Songs Ch 3 – Study

All NIV text is Blue
Additional notes are Black

For those who may wish to ‘study’ this chapter, as with studies elsewhere, each passage has a four-Part approach to help you take in and think further about what you have read on the main Bible page.

The main male and female speakers (identified primarily on the basis of the gender of the relevant Hebrew forms) are indicated by the captions He and She respectively. The words of others are marked Friends. In some instances the divisions and their captions are debatable.[NIV text]

A. Find Out
  • 1. Where is he and until when? v.16,17a
  • 2. What does she want him to do? v.17b
  • 3. How long did she wait, where?  v.1
  • 4. What did she eventually decide to do? v.2
  • 5. Who did she encounter in her search? v.3
  • 6. When did she find her love and what did she do with him? v.4
B. Think:
  • 1. What occupation had her lover had (see back to 1;7,8)
  • 2. So where had he been?
  • 3. What does the first part of chapter 3 tell us about her?
C. Comment:

Verses 16 & 17 are difficult to comprehend and commentators vary immensely, unless we see them as the run in to chapter 3. Should the chapter have started at v.16? Her young man is away, still guarding the sheep at night in the valleys (see v.1 with v.16). [The alternative approach to these two verses sees them as describing him spending the night with her until she sends him away in the morning, but that makes the follow on in chapter 3 difficult].

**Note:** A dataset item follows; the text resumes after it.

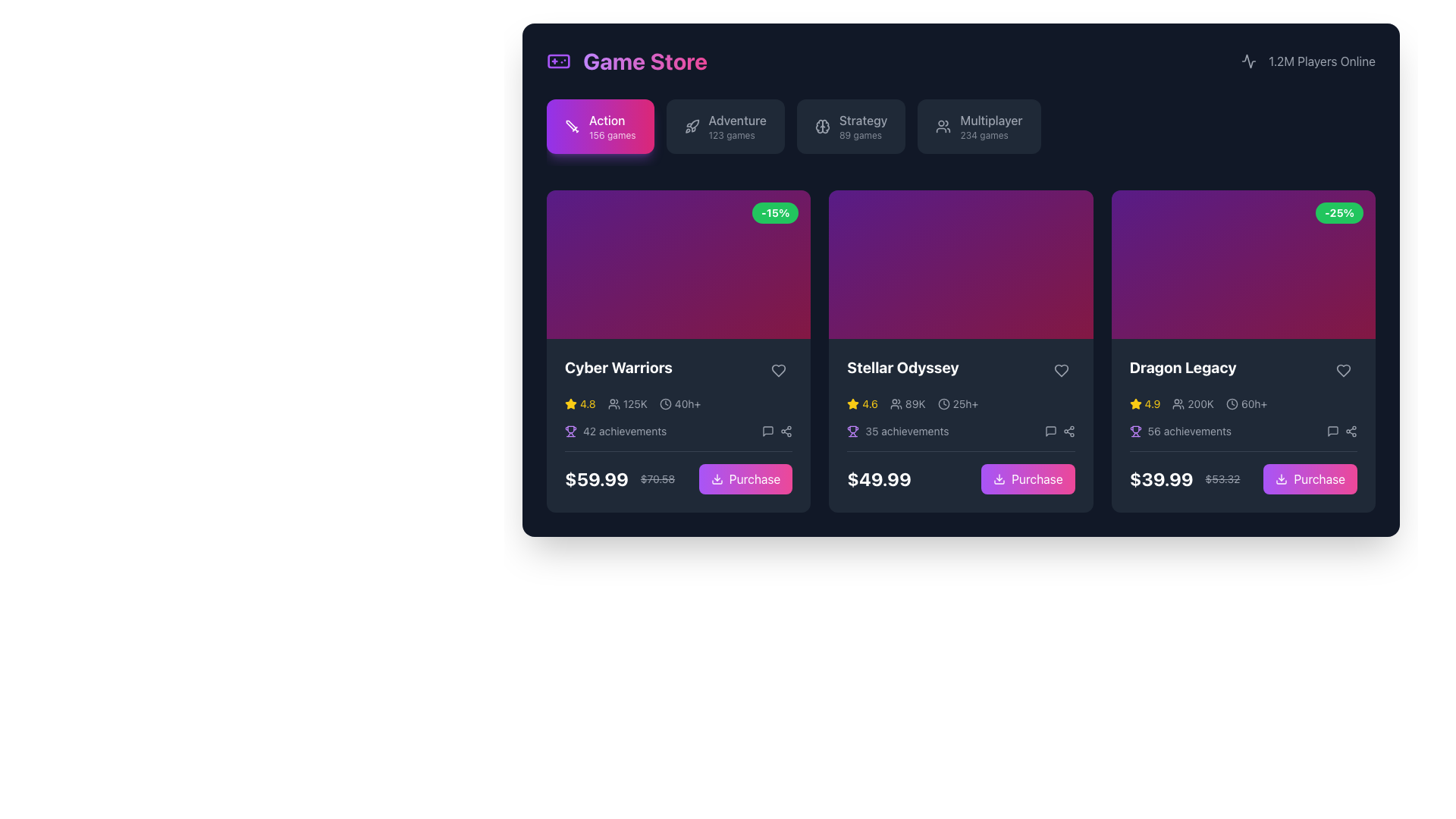 This screenshot has height=819, width=1456. What do you see at coordinates (1028, 479) in the screenshot?
I see `the rounded rectangular button with a gradient background from purple to pink, containing a downward-pointing arrow icon and the text 'Purchase' to initiate the purchase` at bounding box center [1028, 479].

She longs for him to come to her. In the previous scene it had been his yearning for her. Now it is her yearning for him. From her bed by the window she looks out for signs of him coming to her. Eventually she can wait no longer. With a sense of desperation she gets up and goes out to look for him. She encounters the watchmen of the town, patrolling the streets. She asks them if they had seen her lover but apparently not. But scarcely has she left them when she meets him and almost drags him back to her home.

The picture her, spiritually, is of the Christian who just yearns to encounter Jesus, who can’t put up with just waiting any longer, but who cries out and goes and seeks him, whatever it may cost. This is the yearning so often that proceeds revival.

D. Prayer Suggestion:

Oh Lord, please come, please send your Spirit. We can’t wait any more. We are desperate for you.  Come to our house, we need you!

A. Find Out
  • 1. How is Solomon first described? v.6
  • 2. Who accompanies him? v.7,8
  • 3. What is his carriage like? v.9,10
  • 4. What are the people exhorted to do? v.11a
  • 5. How is Solomon adorned? v.11b
B. Think:
  • 1. How do you think this passage reads in contrast to what has gone before in the Song so far?
  • 2. What do you think that says about the people of the Song?.
C. Comment:

One minute we are in a love song about a young, apparently simple-living couple, the next we are in a narrative describing the pomp and majesty of Solomon. Why?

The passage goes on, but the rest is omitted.